----- Data listing -----
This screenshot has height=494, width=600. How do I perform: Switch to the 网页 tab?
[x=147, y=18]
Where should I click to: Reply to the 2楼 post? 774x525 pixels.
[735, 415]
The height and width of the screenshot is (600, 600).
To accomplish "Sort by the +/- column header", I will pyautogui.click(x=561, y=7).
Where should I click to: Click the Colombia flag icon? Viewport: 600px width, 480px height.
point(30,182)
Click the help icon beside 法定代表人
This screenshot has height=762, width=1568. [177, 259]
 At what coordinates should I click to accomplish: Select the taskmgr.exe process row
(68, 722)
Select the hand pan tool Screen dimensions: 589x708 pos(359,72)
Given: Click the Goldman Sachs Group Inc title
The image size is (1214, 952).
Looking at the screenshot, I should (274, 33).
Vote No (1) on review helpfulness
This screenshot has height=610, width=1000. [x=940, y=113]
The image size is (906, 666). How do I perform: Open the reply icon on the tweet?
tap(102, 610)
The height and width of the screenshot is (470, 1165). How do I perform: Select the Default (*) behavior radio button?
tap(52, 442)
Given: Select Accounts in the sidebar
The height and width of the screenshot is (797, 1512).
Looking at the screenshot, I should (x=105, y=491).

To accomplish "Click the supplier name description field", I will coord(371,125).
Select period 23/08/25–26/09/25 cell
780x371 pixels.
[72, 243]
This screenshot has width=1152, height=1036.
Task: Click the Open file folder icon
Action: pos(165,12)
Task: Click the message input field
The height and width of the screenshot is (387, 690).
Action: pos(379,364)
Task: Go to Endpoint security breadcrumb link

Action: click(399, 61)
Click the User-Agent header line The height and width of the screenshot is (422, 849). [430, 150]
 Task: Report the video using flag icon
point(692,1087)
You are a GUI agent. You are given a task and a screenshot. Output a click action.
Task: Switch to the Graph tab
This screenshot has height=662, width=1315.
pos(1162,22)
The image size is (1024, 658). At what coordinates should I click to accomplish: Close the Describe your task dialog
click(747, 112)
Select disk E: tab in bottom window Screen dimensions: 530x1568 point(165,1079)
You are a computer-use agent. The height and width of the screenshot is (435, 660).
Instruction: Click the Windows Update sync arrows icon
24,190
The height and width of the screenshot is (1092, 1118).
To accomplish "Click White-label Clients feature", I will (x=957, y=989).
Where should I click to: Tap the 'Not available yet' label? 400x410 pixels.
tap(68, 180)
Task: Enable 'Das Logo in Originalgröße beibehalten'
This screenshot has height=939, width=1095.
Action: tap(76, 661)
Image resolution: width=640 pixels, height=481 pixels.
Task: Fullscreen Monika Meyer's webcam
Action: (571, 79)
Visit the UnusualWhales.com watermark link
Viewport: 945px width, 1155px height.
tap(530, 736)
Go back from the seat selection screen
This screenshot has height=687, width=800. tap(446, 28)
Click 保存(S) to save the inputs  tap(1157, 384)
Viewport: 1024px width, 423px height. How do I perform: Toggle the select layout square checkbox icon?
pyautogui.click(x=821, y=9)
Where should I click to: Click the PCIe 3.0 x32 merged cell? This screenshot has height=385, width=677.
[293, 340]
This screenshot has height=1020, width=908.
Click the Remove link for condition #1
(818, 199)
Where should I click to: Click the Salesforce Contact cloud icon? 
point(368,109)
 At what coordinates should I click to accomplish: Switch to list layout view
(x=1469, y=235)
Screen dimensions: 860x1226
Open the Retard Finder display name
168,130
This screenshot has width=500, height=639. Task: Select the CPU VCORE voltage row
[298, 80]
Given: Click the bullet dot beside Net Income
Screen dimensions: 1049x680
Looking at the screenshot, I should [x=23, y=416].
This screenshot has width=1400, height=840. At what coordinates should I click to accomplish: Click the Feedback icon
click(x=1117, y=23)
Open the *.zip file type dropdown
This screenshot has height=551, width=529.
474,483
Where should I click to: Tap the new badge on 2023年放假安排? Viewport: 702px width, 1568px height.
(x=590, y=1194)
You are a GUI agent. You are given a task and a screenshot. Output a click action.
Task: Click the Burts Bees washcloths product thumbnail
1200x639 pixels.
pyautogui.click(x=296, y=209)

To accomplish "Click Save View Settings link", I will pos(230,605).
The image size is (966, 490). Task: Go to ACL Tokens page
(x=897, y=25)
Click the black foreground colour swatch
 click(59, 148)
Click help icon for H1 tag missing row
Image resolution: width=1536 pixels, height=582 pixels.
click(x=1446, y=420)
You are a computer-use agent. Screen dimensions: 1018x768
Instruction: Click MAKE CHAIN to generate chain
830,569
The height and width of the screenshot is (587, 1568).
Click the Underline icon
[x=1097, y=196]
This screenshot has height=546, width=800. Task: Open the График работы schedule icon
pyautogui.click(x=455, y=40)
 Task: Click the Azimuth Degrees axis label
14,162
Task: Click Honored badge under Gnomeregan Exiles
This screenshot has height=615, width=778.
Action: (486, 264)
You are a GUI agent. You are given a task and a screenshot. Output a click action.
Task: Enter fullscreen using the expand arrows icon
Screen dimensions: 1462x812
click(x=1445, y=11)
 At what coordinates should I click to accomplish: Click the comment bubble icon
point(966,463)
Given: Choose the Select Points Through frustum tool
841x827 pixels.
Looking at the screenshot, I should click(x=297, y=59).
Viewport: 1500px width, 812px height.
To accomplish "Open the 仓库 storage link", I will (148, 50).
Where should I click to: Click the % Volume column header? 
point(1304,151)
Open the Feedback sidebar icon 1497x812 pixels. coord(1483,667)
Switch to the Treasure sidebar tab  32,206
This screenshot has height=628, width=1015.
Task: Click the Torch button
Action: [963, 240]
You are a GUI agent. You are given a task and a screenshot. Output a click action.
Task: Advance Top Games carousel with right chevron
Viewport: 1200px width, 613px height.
-----
Assignment = For each record above, output it exactly as written.

Answer for the task =
This screenshot has height=494, width=600. How do I perform: Switch to the 网页 tab?
[x=147, y=18]
Where should I click to: Reply to the 2楼 post? 774x525 pixels.
[735, 415]
The height and width of the screenshot is (600, 600).
To accomplish "Sort by the +/- column header", I will pyautogui.click(x=561, y=7).
Where should I click to: Click the Colombia flag icon? Viewport: 600px width, 480px height.
point(30,182)
Click the help icon beside 法定代表人
This screenshot has height=762, width=1568. [177, 259]
 At what coordinates should I click to accomplish: Select the taskmgr.exe process row
(68, 722)
Select the hand pan tool Screen dimensions: 589x708 pos(359,72)
Given: Click the Goldman Sachs Group Inc title
The image size is (1214, 952).
Looking at the screenshot, I should (274, 33).
Vote No (1) on review helpfulness
This screenshot has height=610, width=1000. [x=940, y=113]
The image size is (906, 666). How do I perform: Open the reply icon on the tweet?
tap(102, 610)
The height and width of the screenshot is (470, 1165). How do I perform: Select the Default (*) behavior radio button?
tap(52, 442)
Given: Select Accounts in the sidebar
The height and width of the screenshot is (797, 1512).
Looking at the screenshot, I should (x=105, y=491).

To accomplish "Click the supplier name description field", I will coord(371,125).
Select period 23/08/25–26/09/25 cell
780x371 pixels.
[72, 243]
This screenshot has width=1152, height=1036.
Task: Click the Open file folder icon
Action: pos(165,12)
Task: Click the message input field
The height and width of the screenshot is (387, 690).
Action: pos(379,364)
Task: Go to Endpoint security breadcrumb link

Action: click(399, 61)
Click the User-Agent header line The height and width of the screenshot is (422, 849). [430, 150]
 Task: Report the video using flag icon
point(692,1087)
You are a GUI agent. You are given a task and a screenshot. Output a click action.
Task: Switch to the Graph tab
This screenshot has height=662, width=1315.
pos(1162,22)
The image size is (1024, 658). At what coordinates should I click to accomplish: Close the Describe your task dialog
click(747, 112)
Select disk E: tab in bottom window Screen dimensions: 530x1568 point(165,1079)
You are a computer-use agent. The height and width of the screenshot is (435, 660).
Instruction: Click the Windows Update sync arrows icon
24,190
The height and width of the screenshot is (1092, 1118).
To accomplish "Click White-label Clients feature", I will (x=957, y=989).
Where should I click to: Tap the 'Not available yet' label? 400x410 pixels.
tap(68, 180)
Task: Enable 'Das Logo in Originalgröße beibehalten'
This screenshot has height=939, width=1095.
Action: tap(76, 661)
Image resolution: width=640 pixels, height=481 pixels.
Task: Fullscreen Monika Meyer's webcam
Action: (571, 79)
Visit the UnusualWhales.com watermark link
Viewport: 945px width, 1155px height.
tap(530, 736)
Go back from the seat selection screen
This screenshot has height=687, width=800. tap(446, 28)
Click 保存(S) to save the inputs  tap(1157, 384)
Viewport: 1024px width, 423px height. How do I perform: Toggle the select layout square checkbox icon?
pyautogui.click(x=821, y=9)
Where should I click to: Click the PCIe 3.0 x32 merged cell? This screenshot has height=385, width=677.
[293, 340]
This screenshot has height=1020, width=908.
Click the Remove link for condition #1
(818, 199)
Where should I click to: Click the Salesforce Contact cloud icon? 
point(368,109)
 At what coordinates should I click to accomplish: Switch to list layout view
(x=1469, y=235)
Screen dimensions: 860x1226
Open the Retard Finder display name
168,130
This screenshot has width=500, height=639. Task: Select the CPU VCORE voltage row
[298, 80]
Given: Click the bullet dot beside Net Income
Screen dimensions: 1049x680
Looking at the screenshot, I should [x=23, y=416].
This screenshot has width=1400, height=840. At what coordinates should I click to accomplish: Click the Feedback icon
click(x=1117, y=23)
Open the *.zip file type dropdown
This screenshot has height=551, width=529.
474,483
Where should I click to: Tap the new badge on 2023年放假安排? Viewport: 702px width, 1568px height.
(x=590, y=1194)
You are a GUI agent. You are given a task and a screenshot. Output a click action.
Task: Click the Burts Bees washcloths product thumbnail
1200x639 pixels.
pyautogui.click(x=296, y=209)

To accomplish "Click Save View Settings link", I will pos(230,605).
The image size is (966, 490). Task: Go to ACL Tokens page
(x=897, y=25)
Click the black foreground colour swatch
 click(59, 148)
Click help icon for H1 tag missing row
Image resolution: width=1536 pixels, height=582 pixels.
click(x=1446, y=420)
You are a computer-use agent. Screen dimensions: 1018x768
Instruction: Click MAKE CHAIN to generate chain
830,569
The height and width of the screenshot is (587, 1568).
Click the Underline icon
[x=1097, y=196]
This screenshot has height=546, width=800. Task: Open the График работы schedule icon
pyautogui.click(x=455, y=40)
 Task: Click the Azimuth Degrees axis label
14,162
Task: Click Honored badge under Gnomeregan Exiles
This screenshot has height=615, width=778.
Action: (486, 264)
You are a GUI agent. You are given a task and a screenshot. Output a click action.
Task: Enter fullscreen using the expand arrows icon
Screen dimensions: 1462x812
click(x=1445, y=11)
 At what coordinates should I click to accomplish: Click the comment bubble icon
point(966,463)
Given: Choose the Select Points Through frustum tool
841x827 pixels.
Looking at the screenshot, I should click(x=297, y=59).
Viewport: 1500px width, 812px height.
To accomplish "Open the 仓库 storage link", I will (148, 50).
Where should I click to: Click the % Volume column header? 
point(1304,151)
Open the Feedback sidebar icon 1497x812 pixels. coord(1483,667)
Switch to the Treasure sidebar tab  32,206
This screenshot has height=628, width=1015.
Task: Click the Torch button
Action: [963, 240]
You are a GUI agent. You are given a task and a screenshot. Output a click action.
Task: Advance Top Games carousel with right chevron
Viewport: 1200px width, 613px height.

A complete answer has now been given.